<<<<

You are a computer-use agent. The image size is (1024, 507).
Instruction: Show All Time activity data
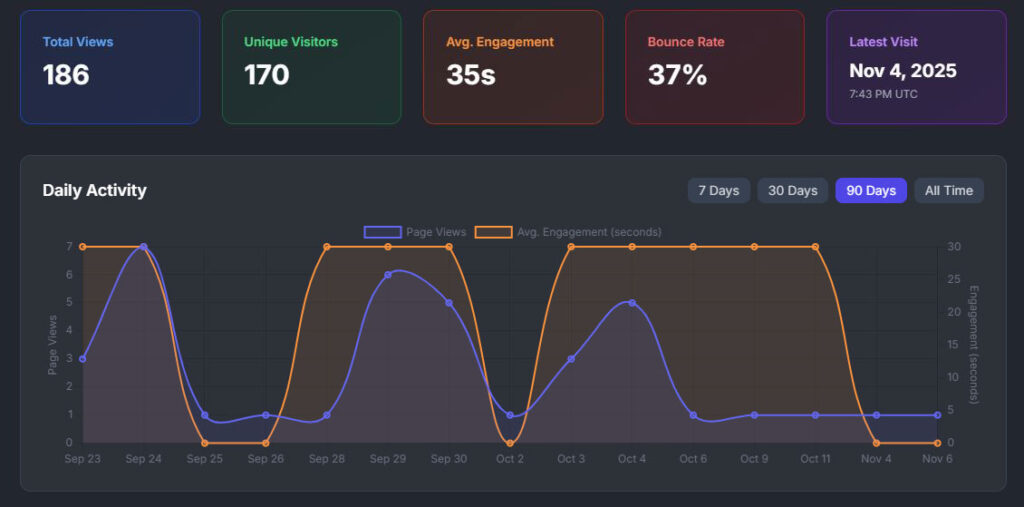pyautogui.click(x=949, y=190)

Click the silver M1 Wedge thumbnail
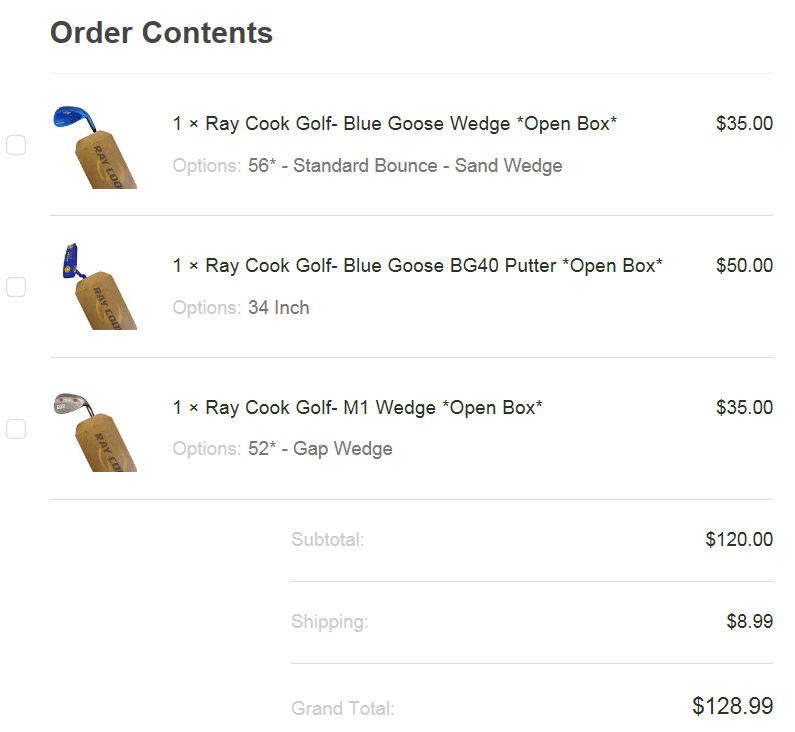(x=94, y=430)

>>>>

Copy out every line above, word for word, minus images.

You are a computer-use agent. The image size is (1024, 507).
Instruction: Show All Time activity data
pyautogui.click(x=949, y=190)

Click the silver M1 Wedge thumbnail
(x=94, y=430)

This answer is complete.